Cinny really really needs a lot of topline work, and this "off season" is going to be dedicated to topline development. I believe Free Walk and Stretchy circles when done correctly will also help me to gauge his topline development...or am I wrong in that too? Anyway, they are things we need to fix before next year.
I would not think a horse with his nose tucked back toward his chest would receive high scores in any part of dressage, much less a free walk. odd . . .
I agree. That is how it looks to me,but I could be wrong. They aren't behind the vertical or anything more Luke their neck is suddenly becoming much more round with the muscles puffing out...like a muscle builder but the head itself doesn't drop or get lowered.
And tiny, you are great at explaining too!
I'm also quite baffled by the horse with the chin to the chest scoring well. That doesn't sound right.
My understanding is, for free walk, the horse's head/neck should stretch as far forward as it does down. One looking as if it were about to graze would be too much down and not enough out. Head level with shoulders would be too much out without enough down. I do know I've scored better when I fish the reins out to him a little as a time than when I've tried to just drop them at stride 1. I think what the judge wants to see, is that, for every inch of rein you fish out to your horse, the horse stretches into that slack.
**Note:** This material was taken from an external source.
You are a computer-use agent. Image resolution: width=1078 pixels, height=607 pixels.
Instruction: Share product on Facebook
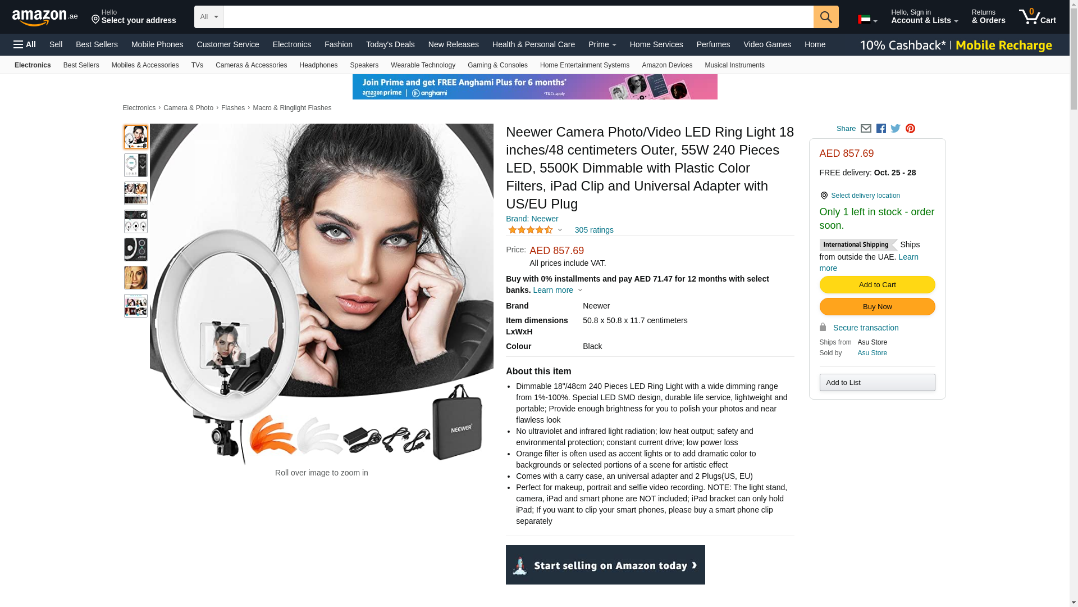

Same principle for the stretchy trot. As much out at down, fish out only as much rein as your horse will stretch into without dropping the contact.
I have Never heard the term stretchy trot before........... Subbing so someone can enlighten me :wink:
Stretchy circle is to show that your horse is truly on the aids. The horse is supposed to lengthen his frame as he stretches into longer contact. Horse's properly connected chew lightly on the bit and they stretch, while the fakers will duck behind or come above the bit.
The thing that people forget in both the free walk, and the stretching trot circles, is that you're not just throwing your reins away and having your horse dump it's head on the ground trying to eat the grass ;)
The activity of the working gait MUST be maintained.
In walk, the walk must be active, marching, back swinging, and the horse actively taking the riders hand forwards. Where marks are often lost in this movement, is the transitions from medium walk - free walk - medium walk. The free walk itself might be enough for an 8, but if the transitions are below par you'll be very lucky to scrape a 6.
You see a lot of riders simply throwing their reins away from the medium walk and hoping the horse drops its head - then wiggling the reins a bit when the head comes up. The transition to free walk should be smooth, check the test directives - in the Australian tests they ask for contact to be maintained. Keep your leg on, ride towards your hand as you would if asking for a collected pace, and gradually allow your reins.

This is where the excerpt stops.